For the second quarter of 2019, net income of €17 million compared to a net income of €55 million in the second quarter of last year. The change in net income is primarily related to realized and unrealized losses on derivatives in other gains / losses - net, partially offset by lower income tax expense.

For the first half of 2019, net income of €41 million compared to a net income of €31 million in the first half of last year. The change in net income is primarily related to the change in share of income

/ (loss) of joint ventures due to the purchase of Bowling Green in the first half of 2019 and improved gross profit, partially offset by higher selling and administrative expenses.

Cash Flow and Liquidity

Free Cash Flow was an inflow of €126 million for the first half of 2019 compared to an outflow of

€110 million in the same period of the prior year. The change was primarily due to improved working capital performance.

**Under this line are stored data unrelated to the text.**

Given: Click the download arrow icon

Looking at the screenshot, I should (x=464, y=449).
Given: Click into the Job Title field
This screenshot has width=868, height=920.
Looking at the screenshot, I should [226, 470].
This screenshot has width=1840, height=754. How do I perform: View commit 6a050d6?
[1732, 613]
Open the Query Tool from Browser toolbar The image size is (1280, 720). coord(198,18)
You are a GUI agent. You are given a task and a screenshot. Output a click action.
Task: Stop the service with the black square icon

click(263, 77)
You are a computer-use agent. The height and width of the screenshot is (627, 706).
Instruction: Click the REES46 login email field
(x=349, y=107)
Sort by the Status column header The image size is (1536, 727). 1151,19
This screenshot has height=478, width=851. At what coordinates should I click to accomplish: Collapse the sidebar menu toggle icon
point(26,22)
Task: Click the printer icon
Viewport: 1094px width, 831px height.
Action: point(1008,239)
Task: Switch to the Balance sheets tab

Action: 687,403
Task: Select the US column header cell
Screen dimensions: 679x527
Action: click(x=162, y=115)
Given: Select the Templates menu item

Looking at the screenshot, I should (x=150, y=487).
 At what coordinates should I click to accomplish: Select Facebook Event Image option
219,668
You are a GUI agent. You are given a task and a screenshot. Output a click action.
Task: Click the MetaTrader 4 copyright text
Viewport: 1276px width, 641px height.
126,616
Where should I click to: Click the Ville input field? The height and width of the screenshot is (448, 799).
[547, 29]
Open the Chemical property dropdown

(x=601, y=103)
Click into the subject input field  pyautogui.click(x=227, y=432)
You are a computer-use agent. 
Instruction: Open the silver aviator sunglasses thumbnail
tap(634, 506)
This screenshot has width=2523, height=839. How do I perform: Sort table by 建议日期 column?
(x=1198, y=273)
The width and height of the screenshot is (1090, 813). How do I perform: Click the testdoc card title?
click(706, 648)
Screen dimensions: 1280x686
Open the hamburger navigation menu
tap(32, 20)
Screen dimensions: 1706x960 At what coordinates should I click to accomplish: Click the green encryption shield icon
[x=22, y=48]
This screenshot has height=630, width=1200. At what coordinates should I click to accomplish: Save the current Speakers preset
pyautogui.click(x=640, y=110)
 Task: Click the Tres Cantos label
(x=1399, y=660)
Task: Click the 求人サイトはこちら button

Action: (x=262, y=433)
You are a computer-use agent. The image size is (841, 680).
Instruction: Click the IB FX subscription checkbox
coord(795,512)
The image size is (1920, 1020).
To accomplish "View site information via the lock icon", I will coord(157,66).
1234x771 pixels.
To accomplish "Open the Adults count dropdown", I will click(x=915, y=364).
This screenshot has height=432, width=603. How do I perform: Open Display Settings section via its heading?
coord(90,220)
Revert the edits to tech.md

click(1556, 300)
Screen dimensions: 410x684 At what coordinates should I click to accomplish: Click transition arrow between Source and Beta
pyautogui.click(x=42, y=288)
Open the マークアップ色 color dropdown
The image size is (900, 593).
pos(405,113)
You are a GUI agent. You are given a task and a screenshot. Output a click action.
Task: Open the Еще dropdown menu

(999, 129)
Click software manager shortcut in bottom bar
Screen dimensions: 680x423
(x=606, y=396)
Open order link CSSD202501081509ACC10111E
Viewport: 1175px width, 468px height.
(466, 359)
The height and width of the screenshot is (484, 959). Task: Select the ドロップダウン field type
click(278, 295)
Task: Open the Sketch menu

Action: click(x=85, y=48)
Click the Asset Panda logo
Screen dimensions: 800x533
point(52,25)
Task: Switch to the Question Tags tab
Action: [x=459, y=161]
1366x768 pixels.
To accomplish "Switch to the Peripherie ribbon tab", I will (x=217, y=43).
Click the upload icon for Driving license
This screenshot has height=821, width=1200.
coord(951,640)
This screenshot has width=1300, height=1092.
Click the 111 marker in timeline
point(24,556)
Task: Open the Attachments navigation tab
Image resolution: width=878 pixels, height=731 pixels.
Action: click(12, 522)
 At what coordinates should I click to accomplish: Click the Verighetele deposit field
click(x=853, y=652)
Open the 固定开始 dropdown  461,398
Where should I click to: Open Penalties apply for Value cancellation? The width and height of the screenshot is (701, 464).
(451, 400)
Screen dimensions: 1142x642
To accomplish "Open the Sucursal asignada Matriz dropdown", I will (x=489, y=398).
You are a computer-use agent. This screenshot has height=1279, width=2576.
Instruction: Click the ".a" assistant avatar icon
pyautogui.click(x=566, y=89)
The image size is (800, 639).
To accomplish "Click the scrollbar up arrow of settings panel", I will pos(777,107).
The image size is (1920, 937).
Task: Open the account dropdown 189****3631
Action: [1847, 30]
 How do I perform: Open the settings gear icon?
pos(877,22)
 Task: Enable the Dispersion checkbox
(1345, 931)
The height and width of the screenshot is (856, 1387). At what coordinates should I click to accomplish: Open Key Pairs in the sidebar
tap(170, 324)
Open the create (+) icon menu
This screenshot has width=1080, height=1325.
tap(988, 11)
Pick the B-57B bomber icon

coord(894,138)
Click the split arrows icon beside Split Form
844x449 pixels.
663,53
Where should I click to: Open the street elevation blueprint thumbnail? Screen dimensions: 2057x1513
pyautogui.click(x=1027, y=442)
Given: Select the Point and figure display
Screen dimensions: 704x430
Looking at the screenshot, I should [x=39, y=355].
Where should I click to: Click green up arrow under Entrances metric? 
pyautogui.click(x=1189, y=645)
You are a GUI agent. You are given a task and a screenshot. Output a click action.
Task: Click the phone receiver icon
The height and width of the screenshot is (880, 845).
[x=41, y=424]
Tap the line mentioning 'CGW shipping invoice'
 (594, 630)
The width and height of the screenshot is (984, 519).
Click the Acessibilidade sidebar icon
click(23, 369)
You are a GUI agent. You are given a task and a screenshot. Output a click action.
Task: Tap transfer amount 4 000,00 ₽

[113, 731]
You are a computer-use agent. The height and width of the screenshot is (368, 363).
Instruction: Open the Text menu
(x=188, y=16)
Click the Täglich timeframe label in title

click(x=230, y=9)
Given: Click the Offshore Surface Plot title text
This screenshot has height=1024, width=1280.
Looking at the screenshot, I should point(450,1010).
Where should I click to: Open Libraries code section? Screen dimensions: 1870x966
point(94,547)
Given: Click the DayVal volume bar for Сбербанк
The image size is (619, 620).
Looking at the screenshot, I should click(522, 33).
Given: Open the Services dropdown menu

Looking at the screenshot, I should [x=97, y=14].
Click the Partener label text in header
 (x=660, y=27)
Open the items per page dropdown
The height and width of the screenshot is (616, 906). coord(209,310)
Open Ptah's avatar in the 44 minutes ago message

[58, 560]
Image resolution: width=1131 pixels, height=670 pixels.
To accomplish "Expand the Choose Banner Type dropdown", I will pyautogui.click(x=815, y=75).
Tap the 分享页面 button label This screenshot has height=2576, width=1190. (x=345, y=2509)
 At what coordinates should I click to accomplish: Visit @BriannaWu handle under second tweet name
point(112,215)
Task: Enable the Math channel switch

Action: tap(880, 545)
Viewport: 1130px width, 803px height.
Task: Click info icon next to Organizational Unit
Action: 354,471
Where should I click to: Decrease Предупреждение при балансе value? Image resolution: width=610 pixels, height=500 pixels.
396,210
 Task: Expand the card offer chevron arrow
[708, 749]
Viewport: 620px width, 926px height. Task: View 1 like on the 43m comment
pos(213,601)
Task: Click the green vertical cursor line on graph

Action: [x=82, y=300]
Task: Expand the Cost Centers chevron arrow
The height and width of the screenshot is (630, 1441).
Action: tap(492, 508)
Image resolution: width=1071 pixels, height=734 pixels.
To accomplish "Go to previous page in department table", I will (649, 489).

Cash flows from operating activities were €260 million for the first half of 2019 compared to cash flows used in operating activities of €6 million in the same period of the prior year. Constellium increased factored receivables by €25 million in the first half of 2019 compared to a decrease of €7 million in the first half of last year.

Cash flows used in investing activities were €216 million for the first half of 2019 compared to cash flows used in investing activities of €104 million in the first half of 2018. The first half of 2019 cash flows used in investing activities includes a net €83 million outflow related to the acquisition of our partner’s 49% interest in the Bowling Green joint venture.

Cash flows from financing activities were €4 million for the first half of 2019 compared to cash flows from financing activities of €7 million in the same period of the prior year.

Liquidity at June 30, 2019 was €588 million, comprised of €213 million of cash and cash equivalents and €375 million available under our committed lending facilities and factoring arrangements. Liquidity at December 31, 2018 was €669 million.

Net debt was €2,173 million at June 30, 2019 compared to €1,996 million at December 31, 2018.

Outlook

We expect Adjusted EBITDA growth in a range of 13% to 15% in 2019 and over €700 million of

Adjusted EBITDA in 2022.

We are not able to provide a reconciliation of this Adjusted EBITDA guidance to net income, the comparable GAAP measure, because certain items that are excluded from Adjusted EBITDA cannot be reasonably predicted or are not in our control. In particular, we are unable to forecast the timing or magnitude of realized and unrealized gains and losses on derivative instruments, metal lag, impairment or restructuring charges, or taxes without unreasonable efforts, and these items could significantly impact, either individually or in the aggregate, net income in the future.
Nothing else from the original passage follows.